### What is needed
Go to the line below that contains "Click the JC Issued card". From there to the end of the records, reproduce each line exactly, except the pictures.

[The records Boundary: Start]

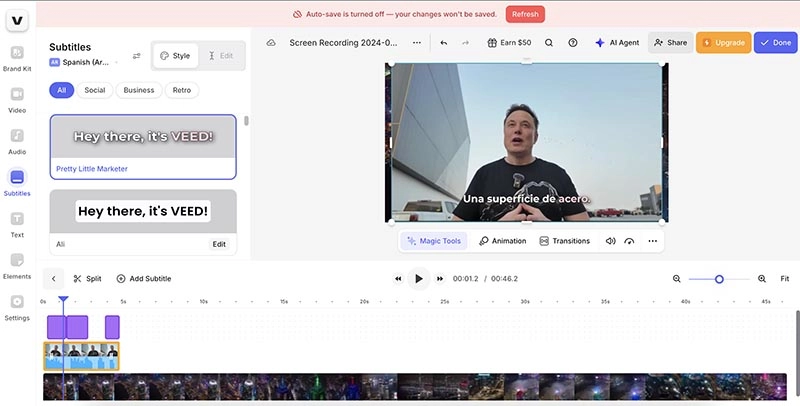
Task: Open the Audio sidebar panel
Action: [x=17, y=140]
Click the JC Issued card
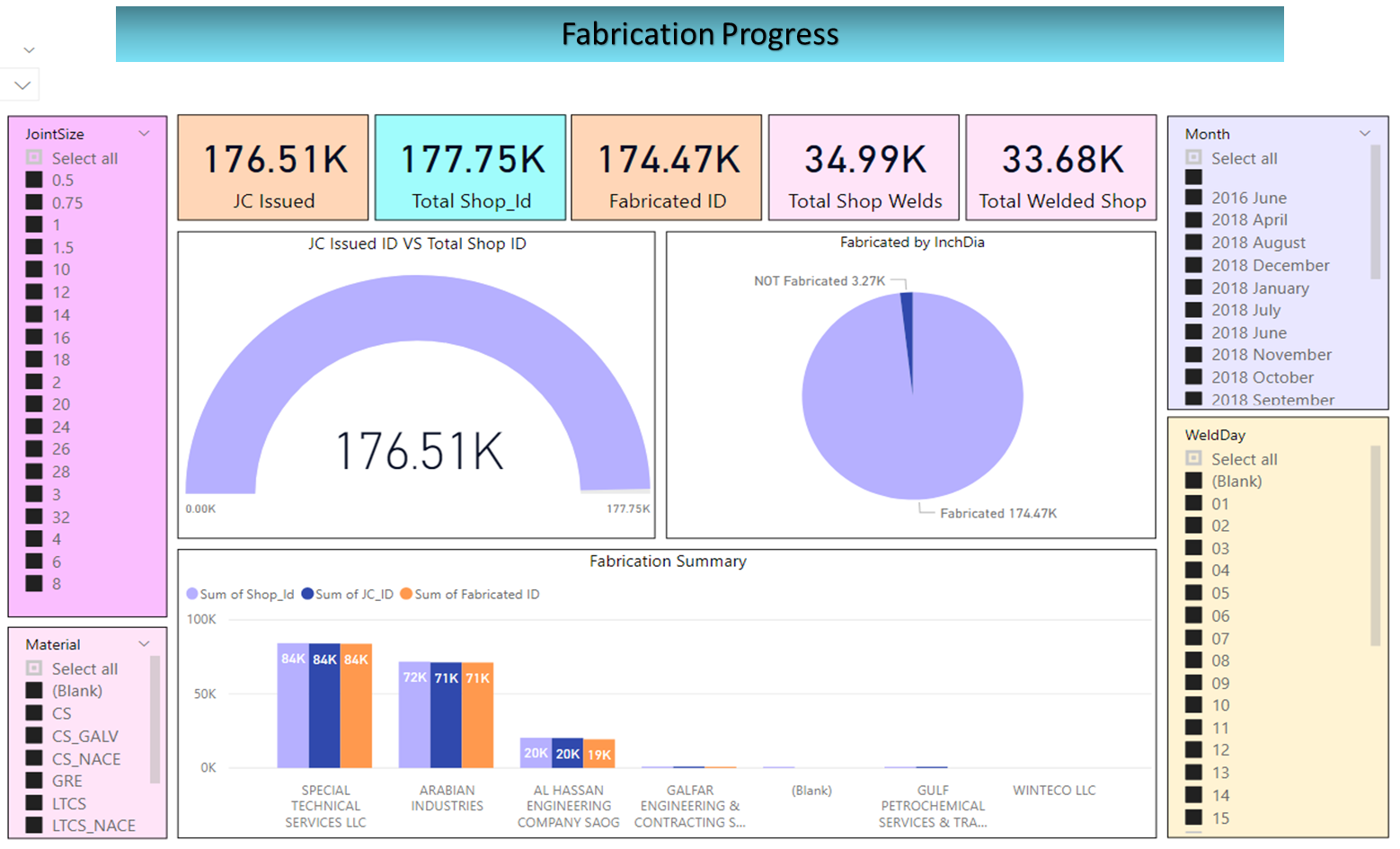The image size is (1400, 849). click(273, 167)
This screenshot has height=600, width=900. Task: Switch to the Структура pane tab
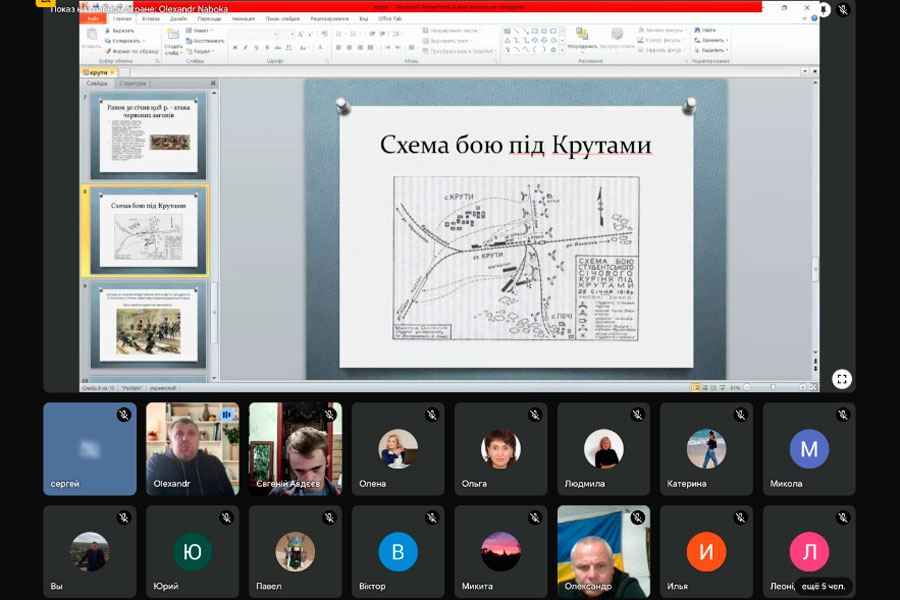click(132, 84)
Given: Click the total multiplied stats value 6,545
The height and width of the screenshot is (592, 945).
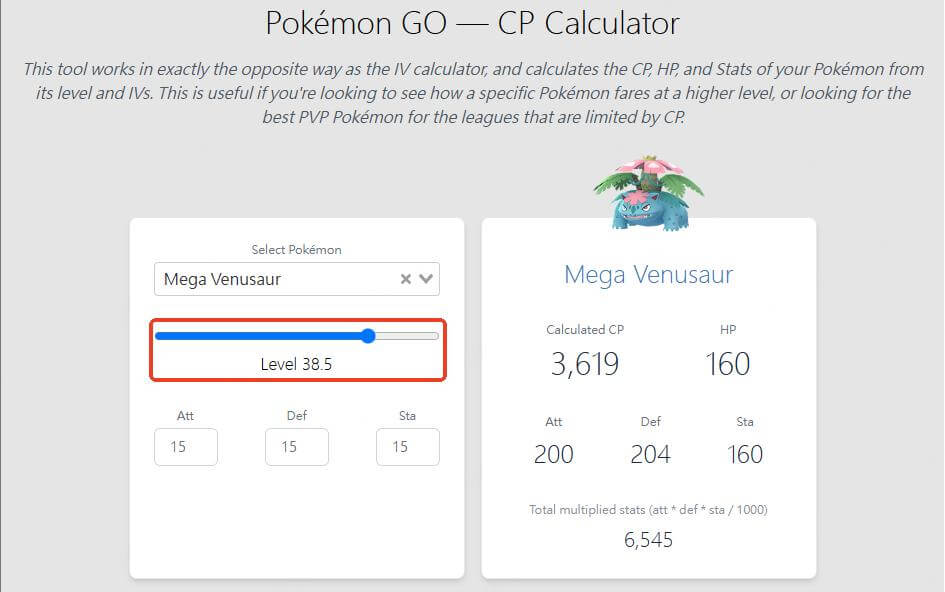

[The records Boundary: End]

### Finished exercise
Click the JC Issued card
The image size is (1400, 849). click(273, 167)
This screenshot has height=600, width=900. Task: Switch to the Структура pane tab
click(132, 84)
Given: Click the total multiplied stats value 6,545
The height and width of the screenshot is (592, 945).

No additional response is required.